* **What to do**
I would like every line of the records below that contains the word "size" copied.

* **Supplied information**
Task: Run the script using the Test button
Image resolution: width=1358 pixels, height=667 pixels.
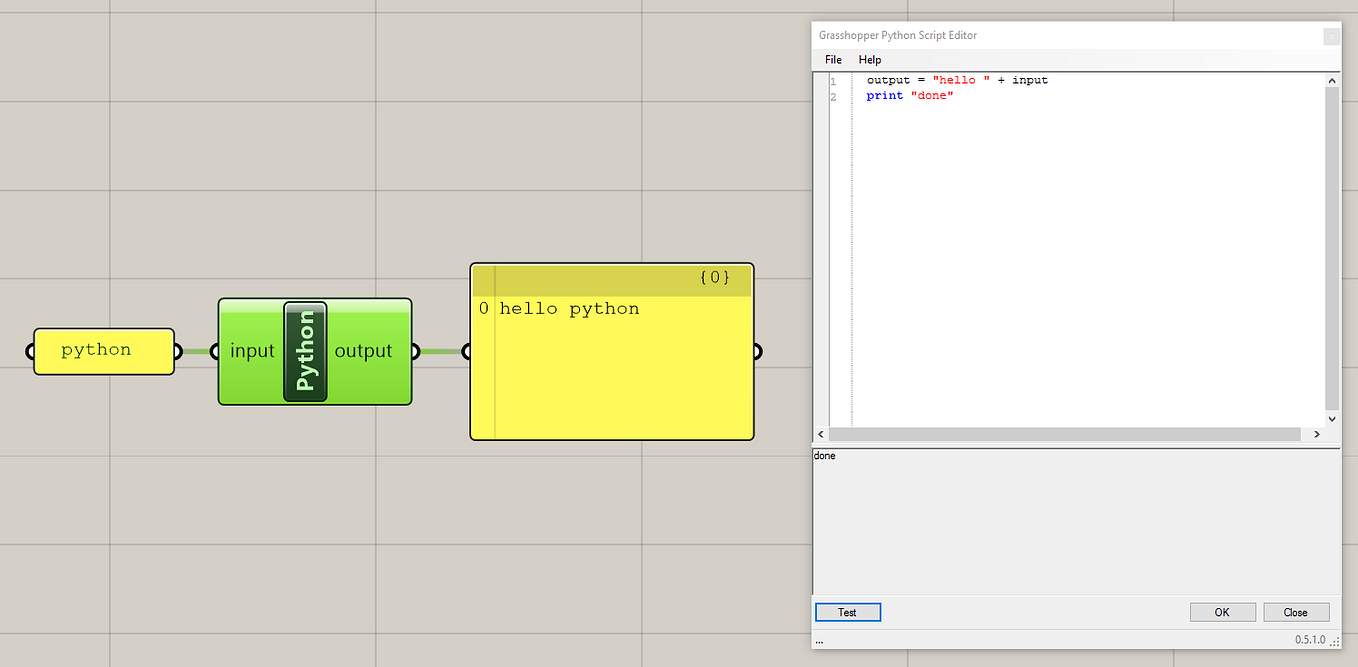Action: click(848, 611)
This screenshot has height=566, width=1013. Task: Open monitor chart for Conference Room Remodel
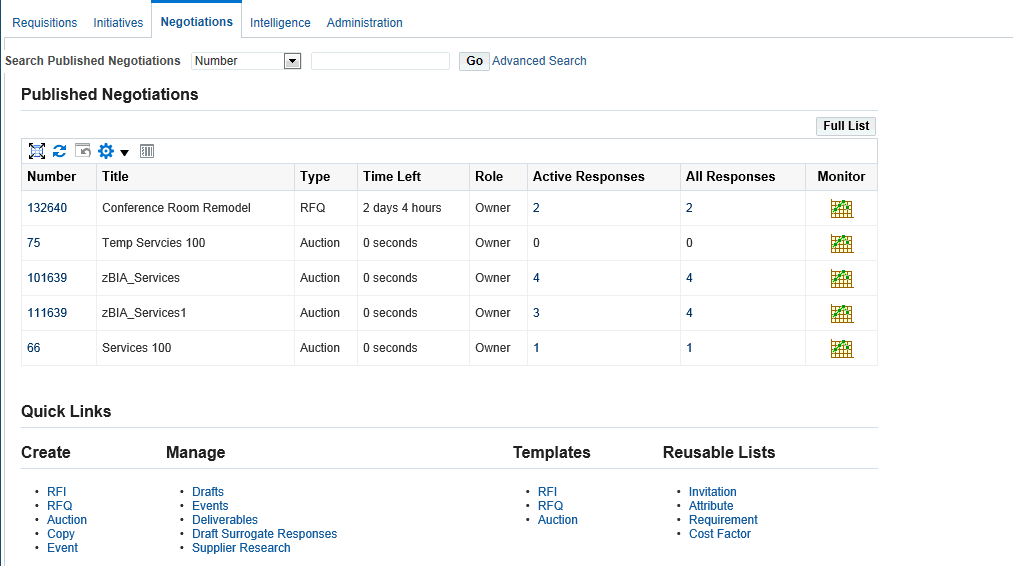click(841, 208)
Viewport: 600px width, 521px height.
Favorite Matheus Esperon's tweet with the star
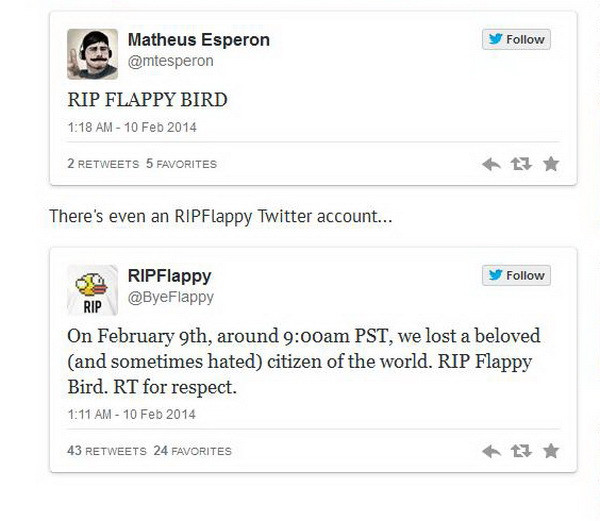point(551,164)
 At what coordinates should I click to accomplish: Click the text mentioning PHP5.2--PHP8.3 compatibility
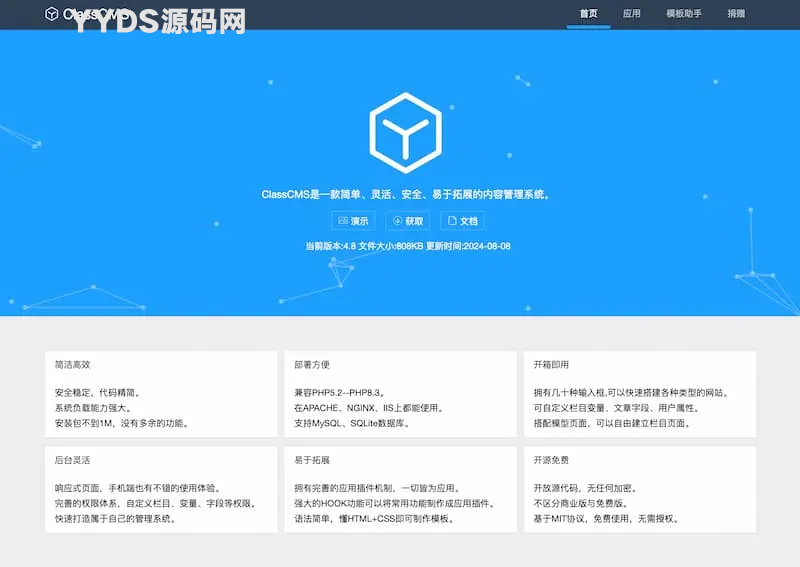pyautogui.click(x=340, y=393)
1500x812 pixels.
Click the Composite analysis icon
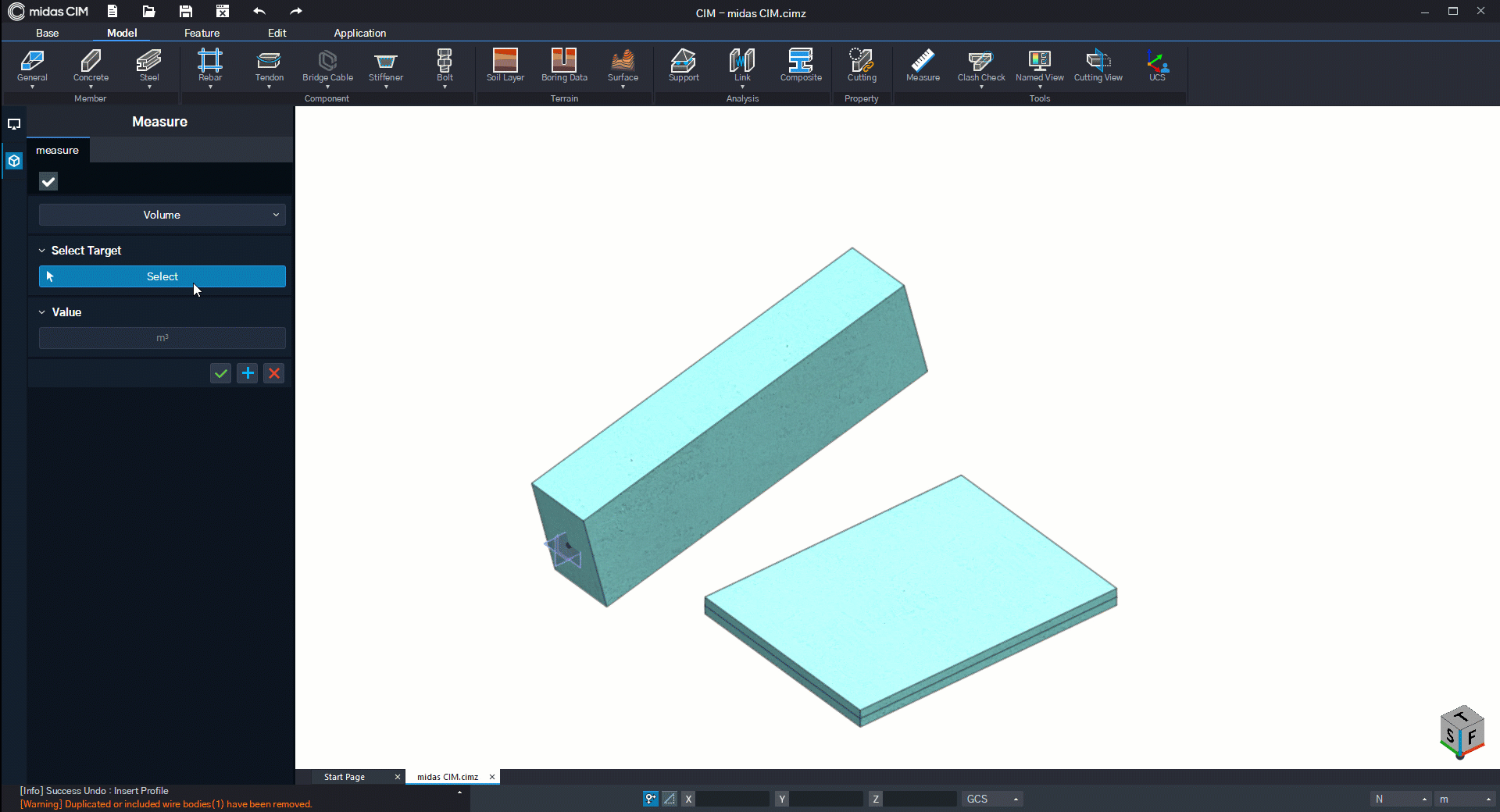(x=801, y=66)
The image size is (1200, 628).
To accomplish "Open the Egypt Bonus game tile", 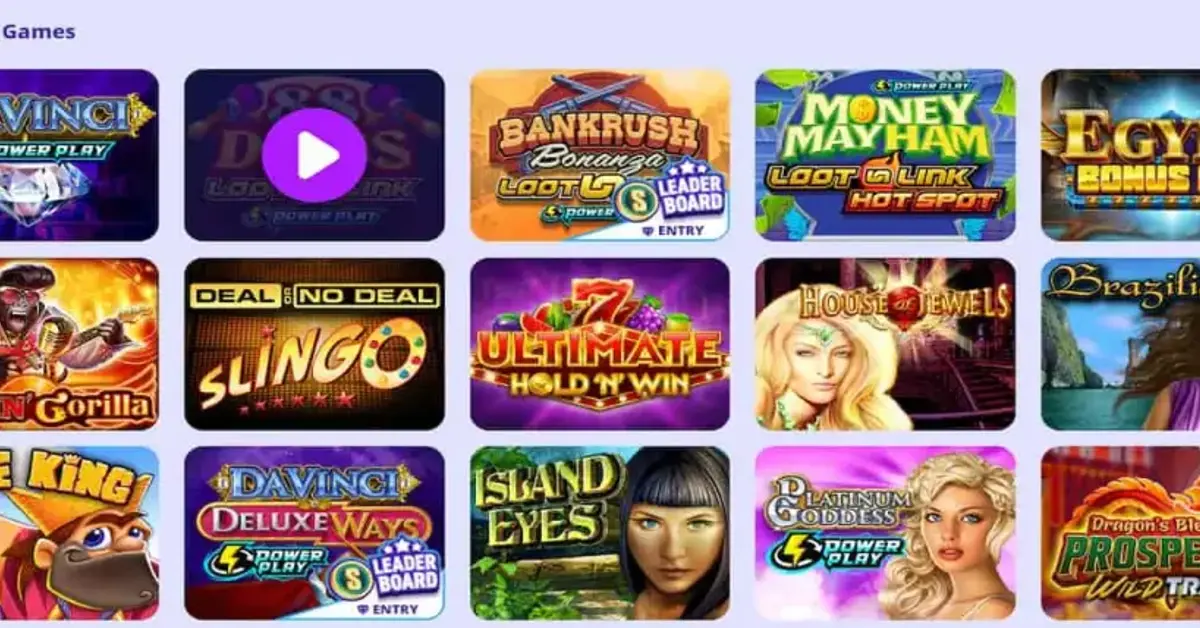I will (x=1120, y=155).
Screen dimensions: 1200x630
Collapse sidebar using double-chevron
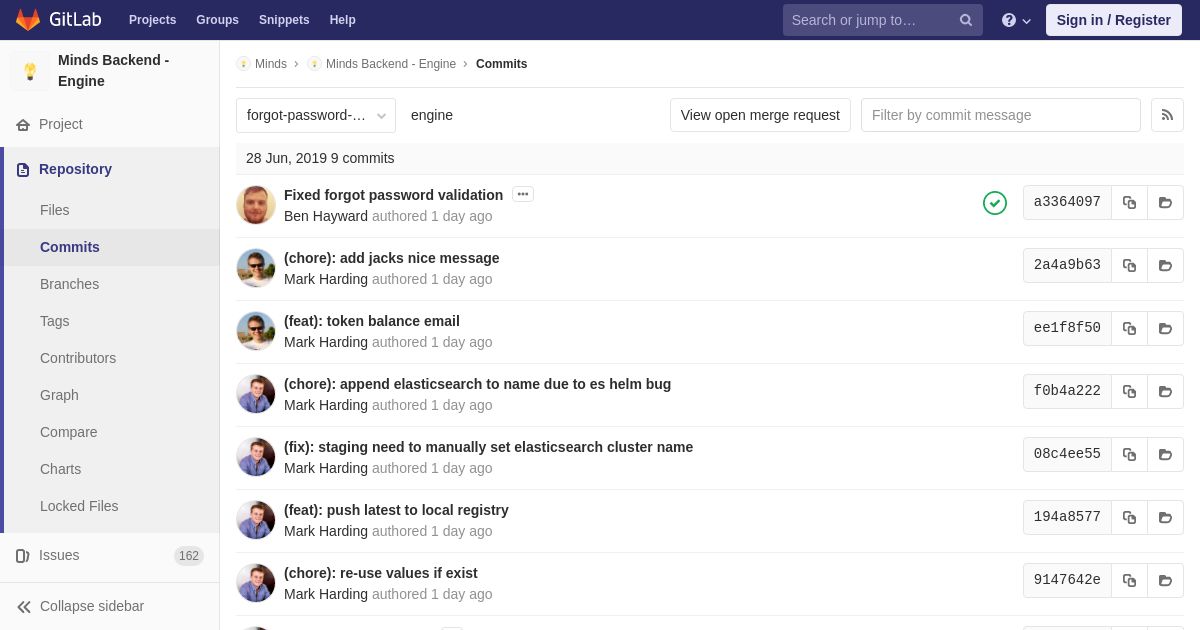pyautogui.click(x=24, y=607)
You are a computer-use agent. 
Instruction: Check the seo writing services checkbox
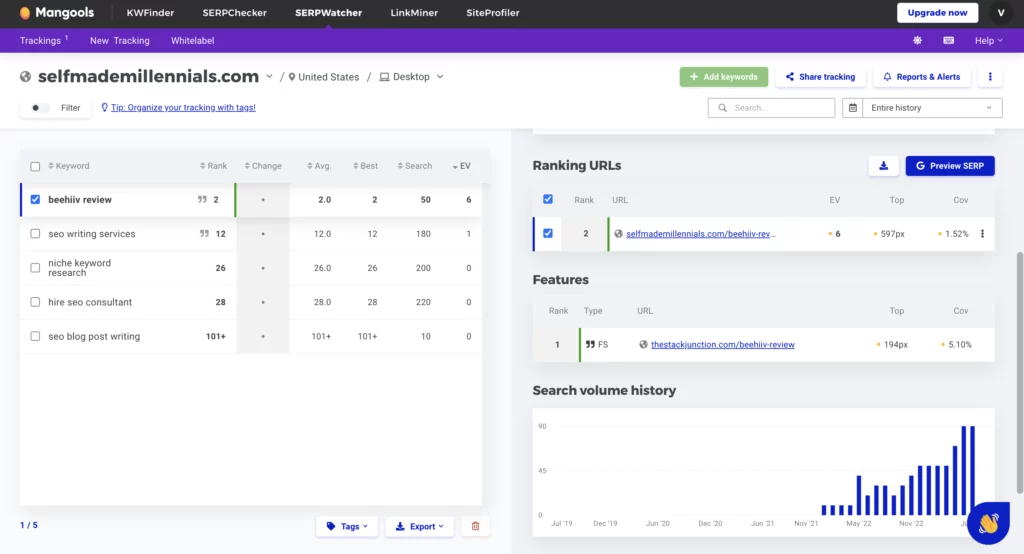point(36,234)
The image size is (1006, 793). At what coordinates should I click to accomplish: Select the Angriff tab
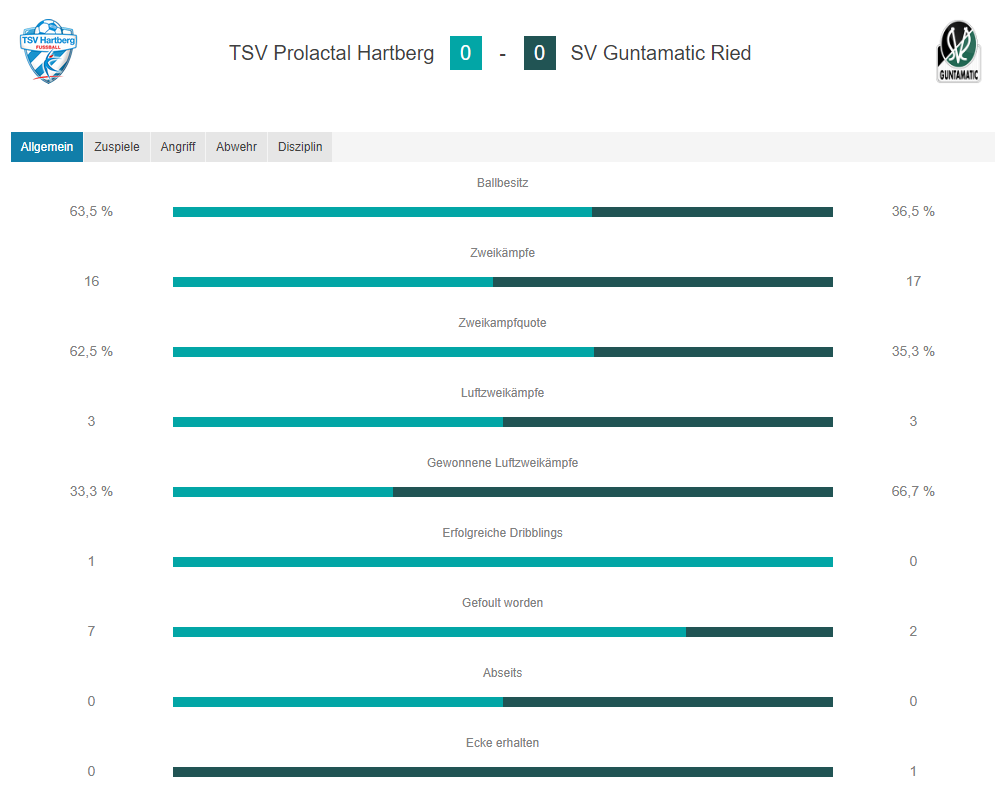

* **Output for this exercise**
The image size is (1200, 628).
The image size is (1006, 793). At what coordinates should I click to accomplish: Select the Angriff tab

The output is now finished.